Directions >>
Repeat exactly the lines that begin at the one containing "Viewport: 770px width, 513px height." and end at the final line of the records; include no pictures and nothing else.

(Stored records)
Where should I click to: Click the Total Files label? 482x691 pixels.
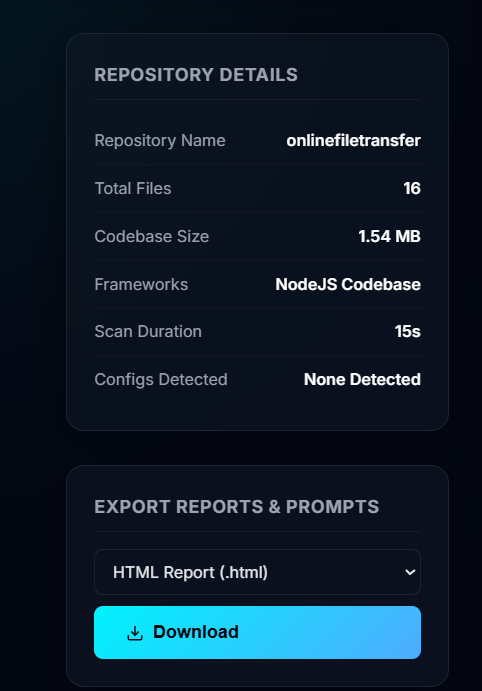click(x=133, y=189)
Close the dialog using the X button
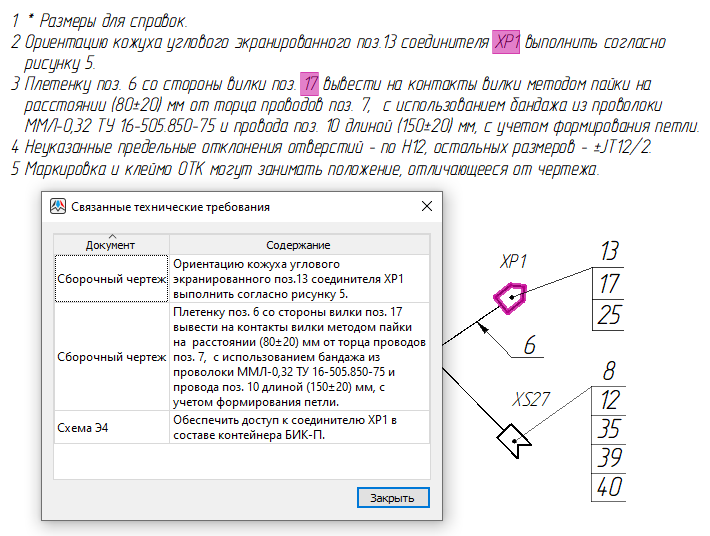This screenshot has width=710, height=536. pos(426,206)
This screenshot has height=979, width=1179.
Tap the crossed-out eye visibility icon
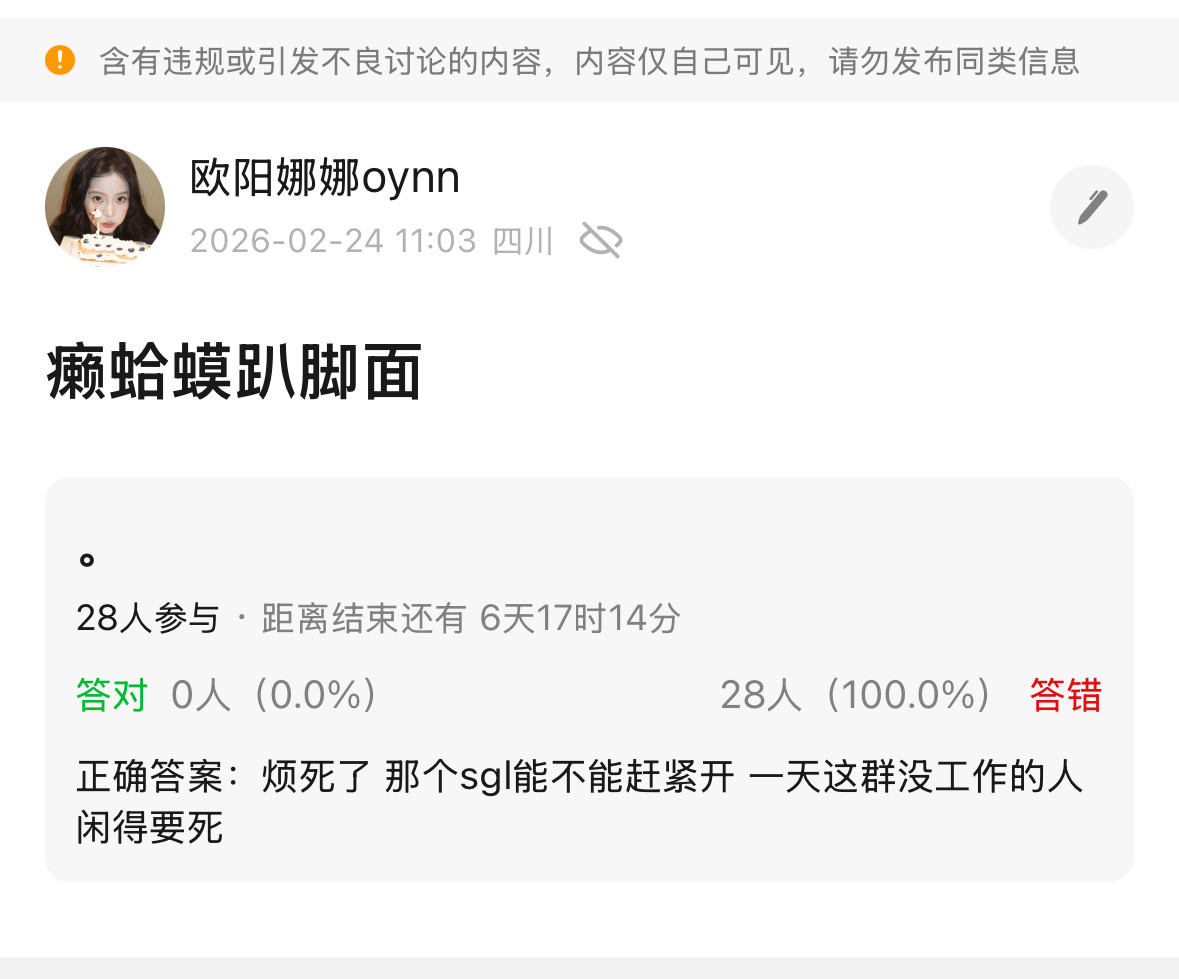point(601,241)
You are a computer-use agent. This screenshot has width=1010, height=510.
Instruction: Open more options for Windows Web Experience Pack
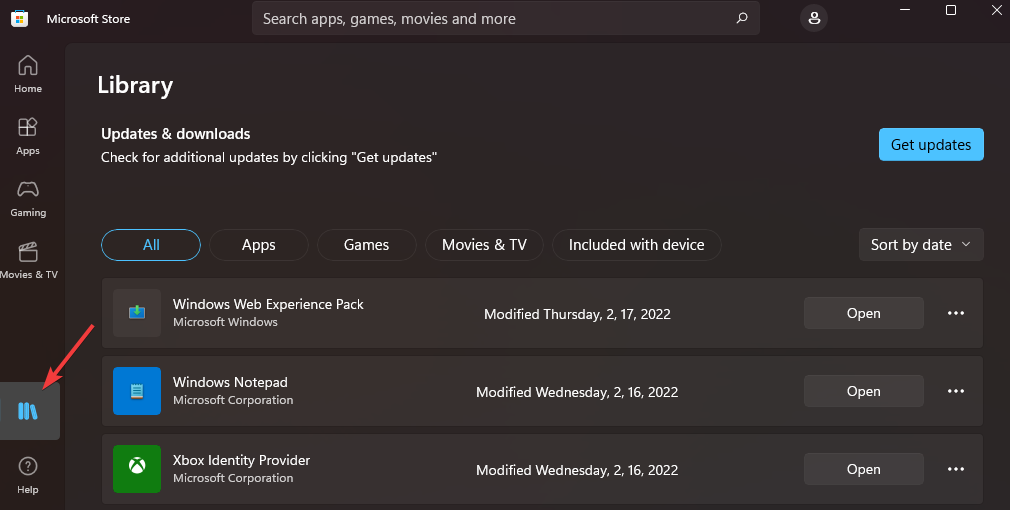(956, 313)
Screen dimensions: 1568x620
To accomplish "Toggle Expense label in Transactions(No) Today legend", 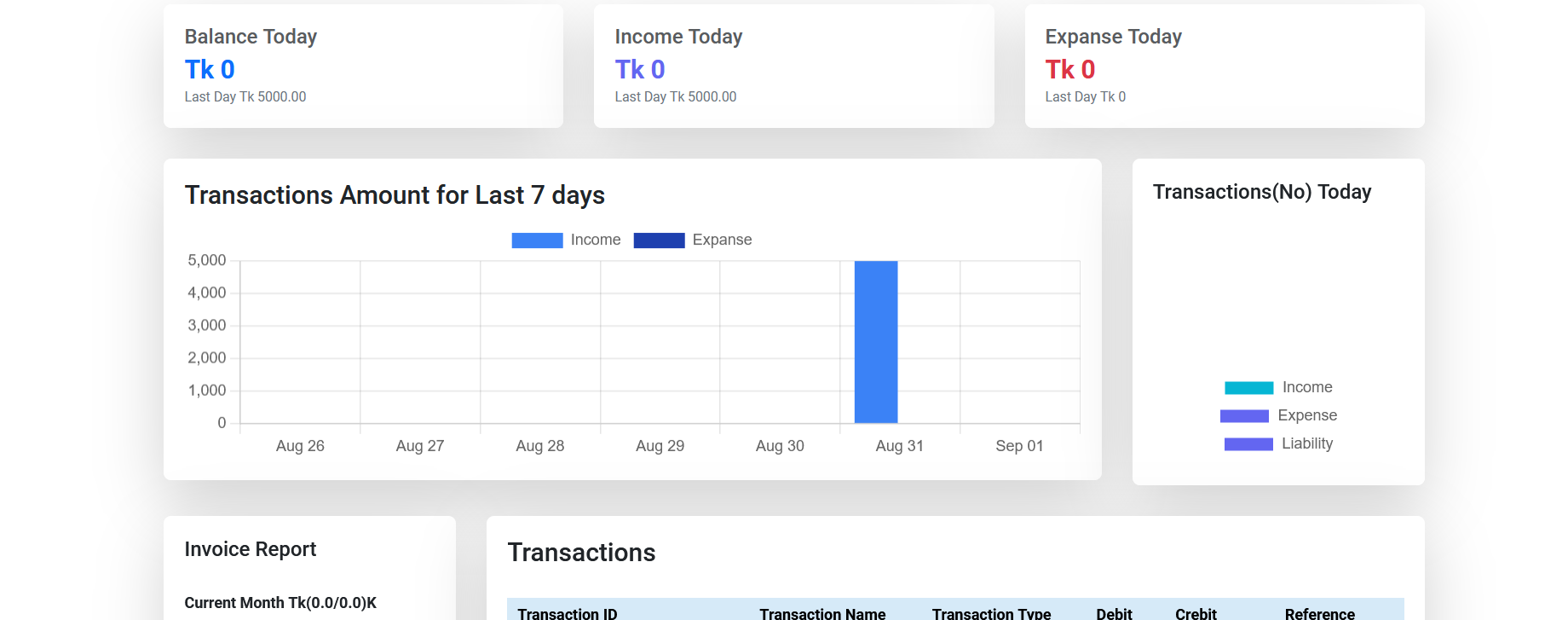I will (1307, 415).
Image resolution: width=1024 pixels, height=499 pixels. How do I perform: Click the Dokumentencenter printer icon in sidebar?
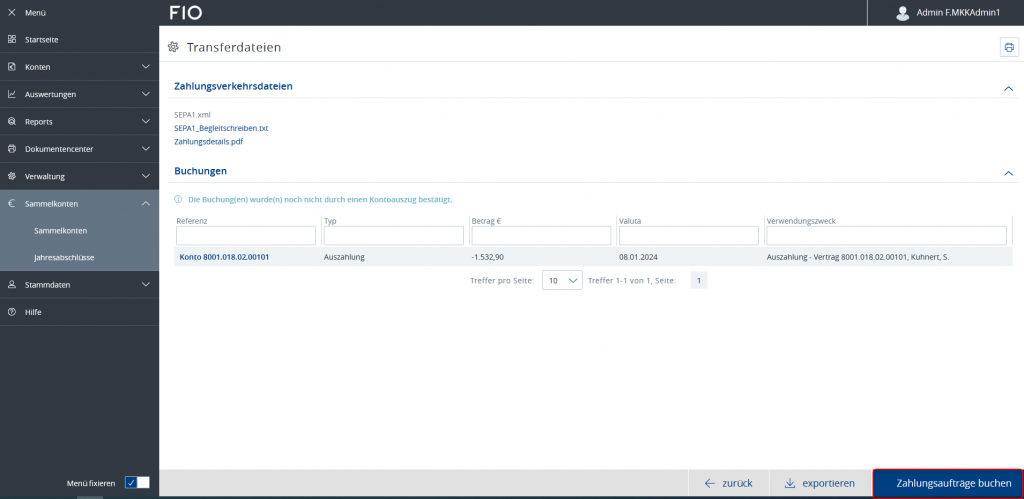[11, 149]
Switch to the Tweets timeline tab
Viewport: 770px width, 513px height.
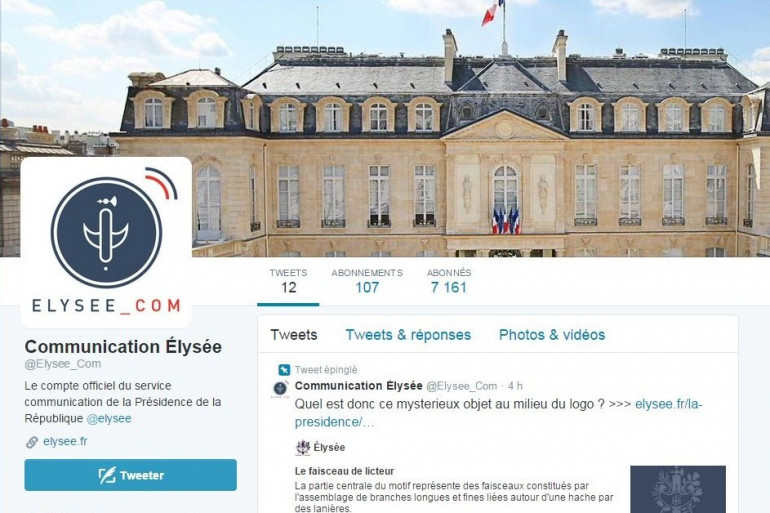coord(294,335)
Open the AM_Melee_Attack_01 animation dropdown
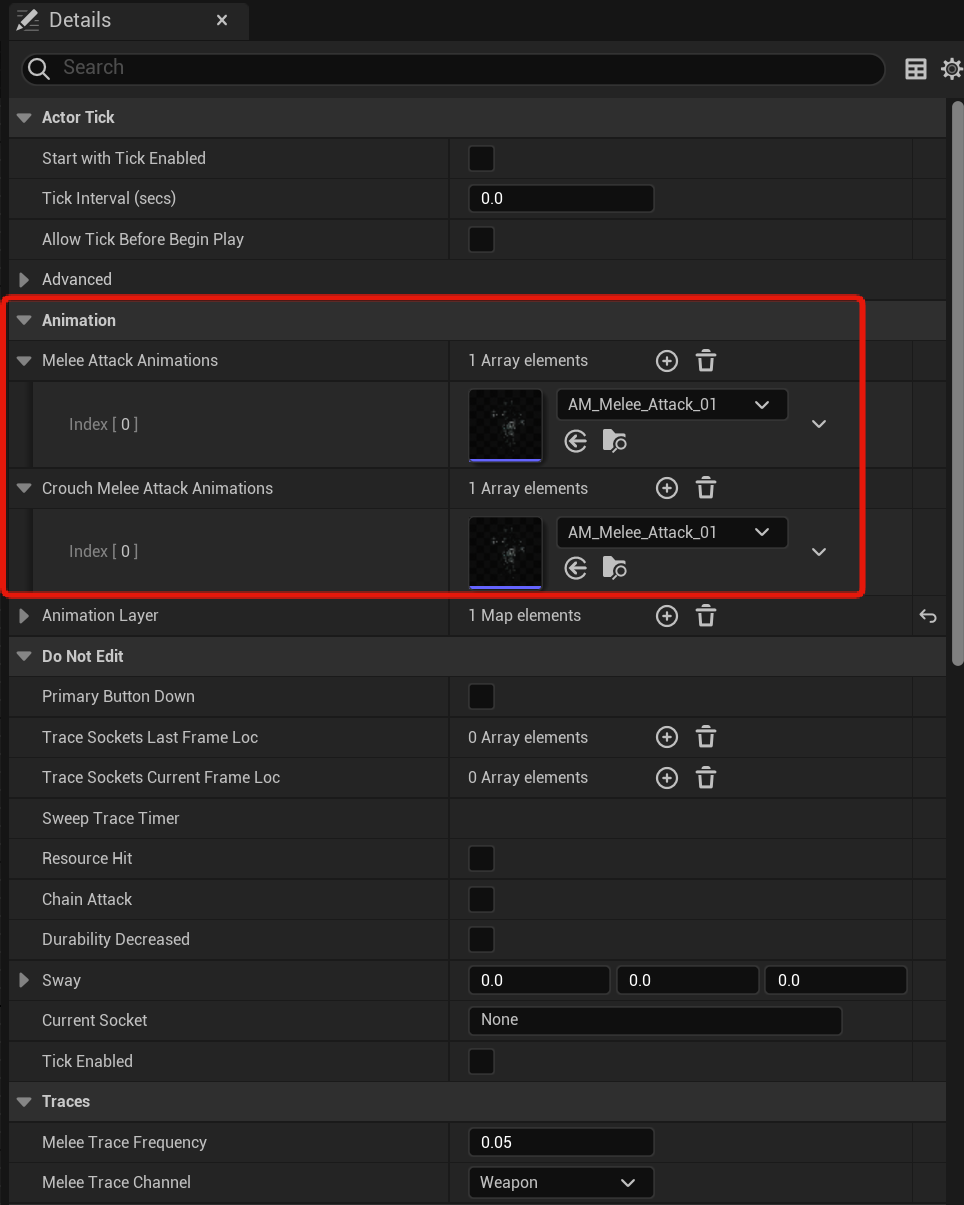964x1205 pixels. click(760, 404)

Response to the exercise >>
Viewport: 770px width, 513px height.
coord(294,335)
Open the AM_Melee_Attack_01 animation dropdown
964x1205 pixels. click(760, 404)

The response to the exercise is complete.